Army Adjusts to Meet Recruiting Challenges

Army Adjusts to Meet Recruiting Challenges

Recruits gather before a drill sergeant
Photo by: Army National Guard/Sgt. Matthew Lucibello

As the pool of eligible recruits continues to shrink, the Army is working to improve its recruiting strategy by focusing on untapped segments of the population and enhancing its marketing efforts, the service’s top personnel chief said.

By the end of fiscal year 2022, the Army expects to meet its lower end strength goal of 476,000 and an even lower end strength of 473,000 by the end of fiscal 2023, Lt. Gen. Gary Brito, deputy Army chief of staff for personnel, said in written testimony for the Senate Armed Services subcommittee on personnel.

“The Army remains focused on quality over quantity, continuing to emphasize recruitment for military occupational specialties that are critical to future force modernization,” Brito said in his statement prepared for an April 27 hearing. “We continue to adapt the way we recruit talent into the Army to sustain the all-volunteer force.”

To mitigate a “challenging recruiting environment,” Brito said, the Army is banking on a multipronged strategy of enhancing marketing and media efforts, leveraging community relationships and focusing on reaching out to members of the population not previously tapped, such as college students.

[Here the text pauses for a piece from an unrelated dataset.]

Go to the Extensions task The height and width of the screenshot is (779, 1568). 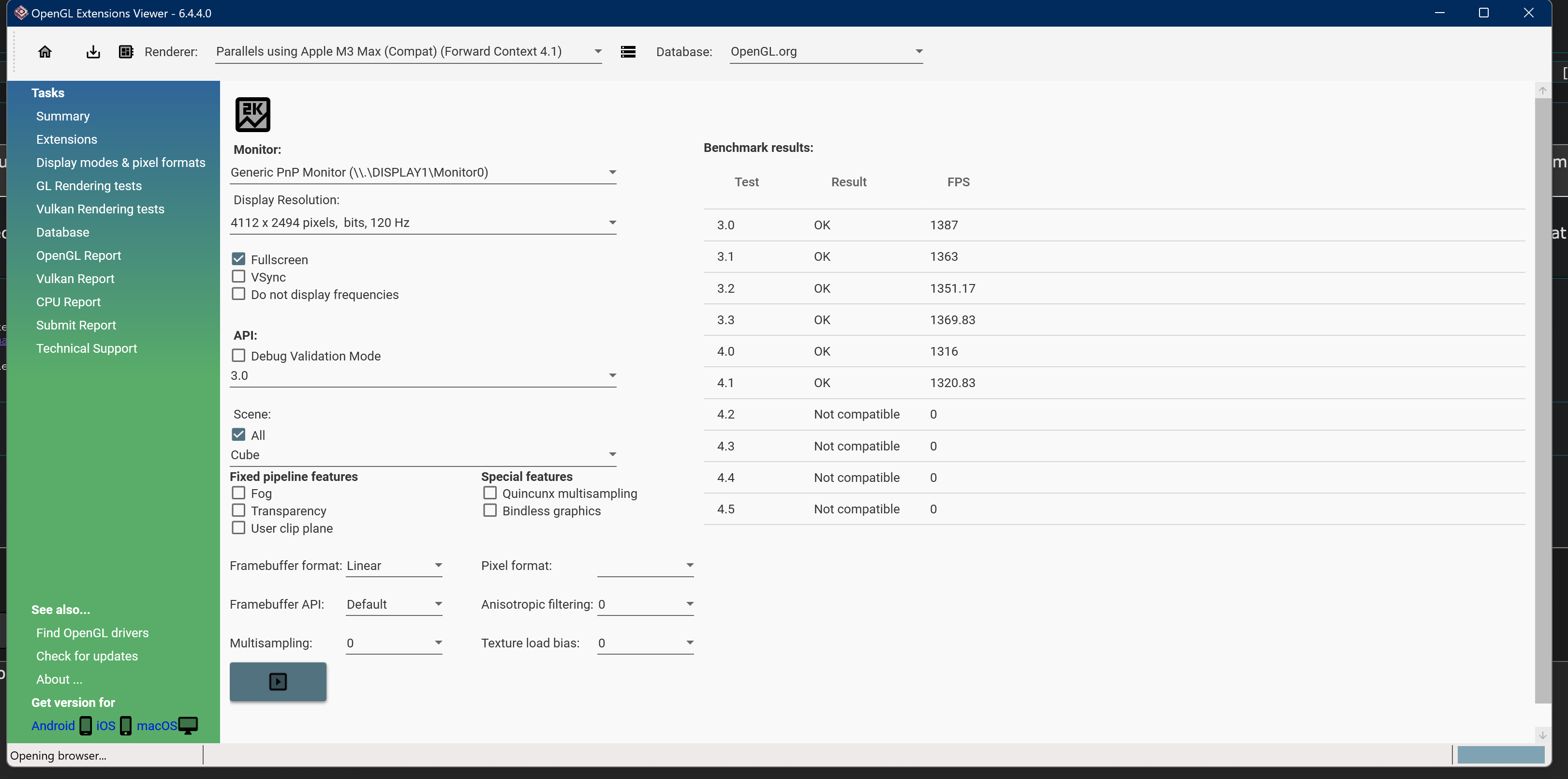(x=66, y=139)
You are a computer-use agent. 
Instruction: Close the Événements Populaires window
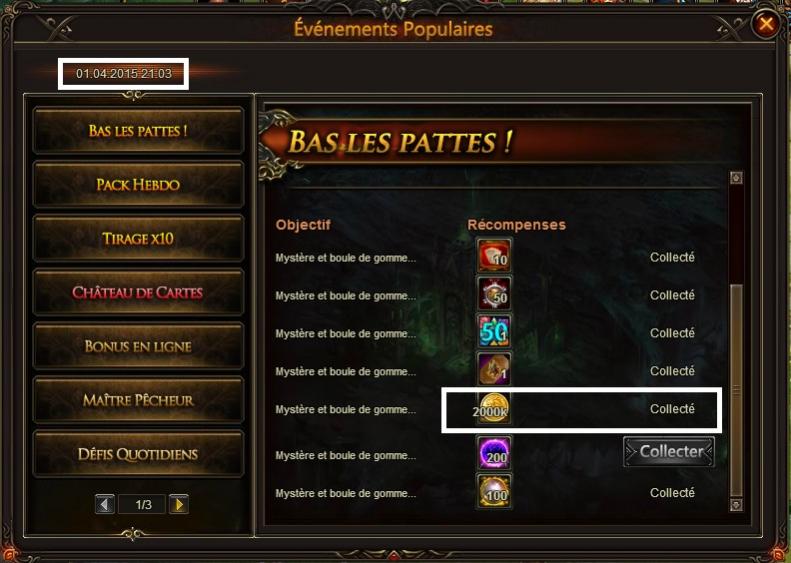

Brito highlighted the “What’s Your Warrior?” recruiting campaign launched in 2019 that was designed to appeal to the youngest generation eligible for service, and the “Know Your Army” campaign rolled out in March, which lays out Army benefits. A second installment of the “What’s Your Warrior?” campaign, known as “Passions,” is aimed at highlighting the Army’s diverse career opportunities.

“These marketing campaigns leverage a multi-media mix of traditional and digital advertising to reach Gen Z recruits and their influencers across platforms including national broadcast, out-of-home advertisement, print, websites and social media,” Brito said in his statement.